Caution: The structure of both modules is likely to change. I advise against using it in production environments at this stage. This post showcases the current implementation of a persistent buffer and aims to refine it further through community feedback. If you find any bugs, please open an issue here.
MemoryRegion
- Repository: MemoryRegion on GitHub, and mops
- Function: Allocates and recycles memory blocks efficiently, storing only the addresses and sizes of deallocated memory blocks for later use. It leverages @icme’s stable BTreeMap library for efficiently storing and retrieving memory blocks in
O(log n)
time. - Internal Structure: The MemoryRegion stores deallocated memory blocks using two btrees:
BTree<address: Nat, size: Nat>
- Sorts memory blocks by their addresses, enabling efficient merging of adjacent memory blocks. This approach helps optimize memory usage on the heap and reduces fragmentation.
BTree<size: Nat, Set<address: Nat>>
- Sorts memory blocks by sizes, requiring that each block in the previous btree is duplicated.

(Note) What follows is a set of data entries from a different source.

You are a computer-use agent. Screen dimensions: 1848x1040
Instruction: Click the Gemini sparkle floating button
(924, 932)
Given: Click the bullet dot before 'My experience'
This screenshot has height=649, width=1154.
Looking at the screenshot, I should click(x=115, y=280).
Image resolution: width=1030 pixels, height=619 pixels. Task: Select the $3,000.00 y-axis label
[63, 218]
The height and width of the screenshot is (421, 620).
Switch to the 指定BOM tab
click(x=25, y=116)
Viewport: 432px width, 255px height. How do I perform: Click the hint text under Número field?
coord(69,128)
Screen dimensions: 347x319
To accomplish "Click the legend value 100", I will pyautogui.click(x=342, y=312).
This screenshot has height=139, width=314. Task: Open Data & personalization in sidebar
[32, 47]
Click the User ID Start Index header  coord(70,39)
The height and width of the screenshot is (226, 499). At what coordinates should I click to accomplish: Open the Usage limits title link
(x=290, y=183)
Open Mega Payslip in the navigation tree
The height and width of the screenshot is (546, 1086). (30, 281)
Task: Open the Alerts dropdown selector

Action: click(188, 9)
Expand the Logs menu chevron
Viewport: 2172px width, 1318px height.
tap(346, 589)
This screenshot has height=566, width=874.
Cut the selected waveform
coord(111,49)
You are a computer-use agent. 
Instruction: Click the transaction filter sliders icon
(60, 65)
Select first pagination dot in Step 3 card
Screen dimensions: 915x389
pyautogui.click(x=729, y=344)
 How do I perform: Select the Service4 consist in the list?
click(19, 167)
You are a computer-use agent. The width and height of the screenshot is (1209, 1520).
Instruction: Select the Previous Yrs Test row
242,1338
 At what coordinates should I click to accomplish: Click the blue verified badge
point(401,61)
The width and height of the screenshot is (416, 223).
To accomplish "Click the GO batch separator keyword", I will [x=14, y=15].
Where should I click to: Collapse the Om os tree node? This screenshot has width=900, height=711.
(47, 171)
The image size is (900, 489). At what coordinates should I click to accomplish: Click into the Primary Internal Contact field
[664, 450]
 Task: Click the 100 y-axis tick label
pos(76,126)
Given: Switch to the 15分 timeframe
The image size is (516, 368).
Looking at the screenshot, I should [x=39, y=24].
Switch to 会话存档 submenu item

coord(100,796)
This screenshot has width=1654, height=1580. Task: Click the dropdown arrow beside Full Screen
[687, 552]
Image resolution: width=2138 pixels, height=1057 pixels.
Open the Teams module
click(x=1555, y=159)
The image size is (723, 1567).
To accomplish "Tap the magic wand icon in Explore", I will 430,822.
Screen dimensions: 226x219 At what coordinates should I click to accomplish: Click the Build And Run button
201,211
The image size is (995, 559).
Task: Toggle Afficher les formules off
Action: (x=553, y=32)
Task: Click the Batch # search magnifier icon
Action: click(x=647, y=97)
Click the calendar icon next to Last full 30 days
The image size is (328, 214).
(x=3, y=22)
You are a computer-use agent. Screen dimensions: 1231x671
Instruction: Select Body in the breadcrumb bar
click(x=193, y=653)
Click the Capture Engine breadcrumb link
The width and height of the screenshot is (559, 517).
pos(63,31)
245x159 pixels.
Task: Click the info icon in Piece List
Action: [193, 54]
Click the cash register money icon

- This design supports the retrieval of the smallest block that is equal to or greater than a requested size. In cases where the selected block is larger than needed, it is split and reinserted into the btree, while ensuring that both btrees ar synchronized.
MemoryBuffer
- Repository: MemoryBuffer on GitHub, and mops
- Design: The design of MemoryBuffer is centered around two distinct Regions. The first, the Blob Region, stores the buffer’s serialized values. The second region is reserved for pointers, which track the location and size of the serialized data. This dual-region approach allows for dynamic allocation of arbitrarily sized data while ensuring quick access through a set of fixed-sized pointers in the pointers region. However, it’s important to note that there is a slight memory trade-off. Each value added to the buffer requires an extra 12 bytes for storing its pointers in stable memory.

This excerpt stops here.